What Type of Eviction Notice Should be Served?
There are at least 5 different kinds of eviction notices in Utah:
1. 3-Day Notice to Pay or Vacate. The most common is the 3-Day Notice to Pay or Vacate. This is used when a tenant has failed to pay rent. From the day the notice is served, the tenant has 3 calendar days to pay all rent due or leave the property. If the tenant pays all the rent due within the 3 days, the landlord cannot evict. If the tenant leaves the property, the landlord does not have to evict, obviously, but can still pursue the tenant in court for any amount due under the lease.
2. Notice of Lease Termination/Notice of Non-Renewal of Lease. The second type of notice is technically not an eviction notice because the landlord is not kicking the tenant out for having done something wrong. The landlord is just notifying the tenant that the lease is going to expire that the landlord is not going to renew it. Written leases often have a notice provision that requires either party to give notice a certain amount of days before the lease expires. If a tenant is living in a property on a month-to-month tenancy, and the lease does not specify a notice time frame, Utah Code requires that the landlord give the notice 15 days before the end of the month. This means, for example, that if the landlord gives notice on September 20 to have the tenant vacate by September 30, the notice will be insufficient; the tenant will be able to stay until the end of October.
3. 5-Day Notice to Terminate Tenancy at Will. The third type of notice is not very common. It is given only to a tenant at will. A tenant at will is someone who does not have and never did have permission to live in a property. Hence the phrase, at will. For example, sometimes a tenant will allow a guest to live at the residence without the landlord’s permission. A good way to get rid of the guest is to serve a 5-Day Notice to Terminate Tenancy at Will, and then to go to court if he or she does not leave.
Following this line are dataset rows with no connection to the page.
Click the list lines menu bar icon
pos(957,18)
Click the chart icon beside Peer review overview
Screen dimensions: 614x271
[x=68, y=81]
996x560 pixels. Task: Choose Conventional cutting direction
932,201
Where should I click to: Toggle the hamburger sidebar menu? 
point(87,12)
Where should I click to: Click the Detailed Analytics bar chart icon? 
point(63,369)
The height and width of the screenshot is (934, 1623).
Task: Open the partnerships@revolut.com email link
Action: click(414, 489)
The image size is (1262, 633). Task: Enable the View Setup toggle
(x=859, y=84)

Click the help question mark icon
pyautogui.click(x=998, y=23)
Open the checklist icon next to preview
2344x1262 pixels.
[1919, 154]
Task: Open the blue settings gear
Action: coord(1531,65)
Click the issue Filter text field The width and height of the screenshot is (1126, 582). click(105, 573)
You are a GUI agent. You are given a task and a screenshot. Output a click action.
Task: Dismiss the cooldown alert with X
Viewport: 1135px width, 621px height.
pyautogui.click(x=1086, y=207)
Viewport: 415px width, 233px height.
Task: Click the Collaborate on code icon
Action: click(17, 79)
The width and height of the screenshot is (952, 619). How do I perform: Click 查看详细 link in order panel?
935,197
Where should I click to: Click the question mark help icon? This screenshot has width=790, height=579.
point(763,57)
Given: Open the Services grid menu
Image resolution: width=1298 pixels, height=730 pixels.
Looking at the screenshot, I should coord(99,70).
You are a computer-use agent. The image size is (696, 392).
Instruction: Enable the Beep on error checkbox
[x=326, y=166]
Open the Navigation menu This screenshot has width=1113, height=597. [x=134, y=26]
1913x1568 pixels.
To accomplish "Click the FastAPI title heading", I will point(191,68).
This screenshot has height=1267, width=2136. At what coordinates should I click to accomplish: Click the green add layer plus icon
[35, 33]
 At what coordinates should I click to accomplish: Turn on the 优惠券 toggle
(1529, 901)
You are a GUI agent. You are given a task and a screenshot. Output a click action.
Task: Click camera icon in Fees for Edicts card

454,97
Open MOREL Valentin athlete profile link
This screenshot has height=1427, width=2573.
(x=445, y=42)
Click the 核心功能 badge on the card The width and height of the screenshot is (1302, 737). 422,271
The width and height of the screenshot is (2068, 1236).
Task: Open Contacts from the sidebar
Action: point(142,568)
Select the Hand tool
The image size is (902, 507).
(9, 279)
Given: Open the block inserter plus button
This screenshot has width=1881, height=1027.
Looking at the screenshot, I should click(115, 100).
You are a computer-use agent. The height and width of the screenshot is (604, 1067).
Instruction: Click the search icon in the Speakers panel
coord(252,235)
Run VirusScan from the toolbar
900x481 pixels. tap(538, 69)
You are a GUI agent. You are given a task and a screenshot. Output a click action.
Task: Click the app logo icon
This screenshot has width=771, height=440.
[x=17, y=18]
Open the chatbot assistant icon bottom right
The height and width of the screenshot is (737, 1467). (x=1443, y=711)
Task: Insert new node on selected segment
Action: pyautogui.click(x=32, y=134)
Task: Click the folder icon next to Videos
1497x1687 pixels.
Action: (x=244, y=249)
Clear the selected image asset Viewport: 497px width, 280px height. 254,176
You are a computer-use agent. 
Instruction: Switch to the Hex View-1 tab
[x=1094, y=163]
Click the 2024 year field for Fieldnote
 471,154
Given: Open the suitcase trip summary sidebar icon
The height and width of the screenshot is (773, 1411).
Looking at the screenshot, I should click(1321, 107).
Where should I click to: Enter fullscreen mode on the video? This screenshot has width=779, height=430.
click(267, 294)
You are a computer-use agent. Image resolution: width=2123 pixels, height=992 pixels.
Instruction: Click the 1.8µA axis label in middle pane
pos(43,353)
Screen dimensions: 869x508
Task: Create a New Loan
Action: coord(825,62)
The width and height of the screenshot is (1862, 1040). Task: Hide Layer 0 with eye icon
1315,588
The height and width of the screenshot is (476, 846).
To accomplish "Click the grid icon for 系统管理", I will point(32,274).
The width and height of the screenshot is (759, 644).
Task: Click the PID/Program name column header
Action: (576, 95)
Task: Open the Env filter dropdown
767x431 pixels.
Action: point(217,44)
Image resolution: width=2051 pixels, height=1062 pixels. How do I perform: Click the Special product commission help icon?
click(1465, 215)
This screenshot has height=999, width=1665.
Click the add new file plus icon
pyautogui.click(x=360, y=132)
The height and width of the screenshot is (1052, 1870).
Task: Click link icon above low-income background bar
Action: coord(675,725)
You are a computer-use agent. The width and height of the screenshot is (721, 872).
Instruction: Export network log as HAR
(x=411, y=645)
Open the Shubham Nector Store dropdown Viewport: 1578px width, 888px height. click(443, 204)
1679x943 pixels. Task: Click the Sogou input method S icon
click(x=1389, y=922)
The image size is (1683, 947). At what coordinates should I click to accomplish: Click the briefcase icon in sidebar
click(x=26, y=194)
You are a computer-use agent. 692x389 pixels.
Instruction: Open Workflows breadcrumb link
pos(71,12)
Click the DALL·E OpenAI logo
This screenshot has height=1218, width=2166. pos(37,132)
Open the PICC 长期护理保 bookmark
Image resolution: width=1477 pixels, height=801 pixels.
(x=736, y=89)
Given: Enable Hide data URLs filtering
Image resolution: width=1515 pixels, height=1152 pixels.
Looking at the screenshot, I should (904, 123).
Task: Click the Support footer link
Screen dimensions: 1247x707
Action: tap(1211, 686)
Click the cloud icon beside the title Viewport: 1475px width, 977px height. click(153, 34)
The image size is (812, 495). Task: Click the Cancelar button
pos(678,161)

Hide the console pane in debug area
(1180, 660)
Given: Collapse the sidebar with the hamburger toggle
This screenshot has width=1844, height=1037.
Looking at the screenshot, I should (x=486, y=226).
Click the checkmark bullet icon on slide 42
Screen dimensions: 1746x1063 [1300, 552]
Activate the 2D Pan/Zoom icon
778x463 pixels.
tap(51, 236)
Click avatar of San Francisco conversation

4. 3-Day Notice to Comply or Vacate. This type of notice is given when a tenant has been doing something in violation of the lease and/or permitting the occurrence of a nuisance. If the tenant ceases the unwanted behavior within the 3 days, the landlord cannot evict.
5. 3-Day Notice to Vacate. Sometimes the tenant has done something in violation of the lease that cannot be fixed or stopped. A common example is when a tenant commits a crime. In these instances the landlord can serve the tenant with a 3-Day Notice to Vacate, and the tenant has to leave within those three days or will be unlawfully detaining the property.
See Utah Code 78B-6-802 Unlawful Detainer by Tenant for a term less than life.
This Article provides general information only and should not be considered legal advice. Please consult a professional regarding your specific situation.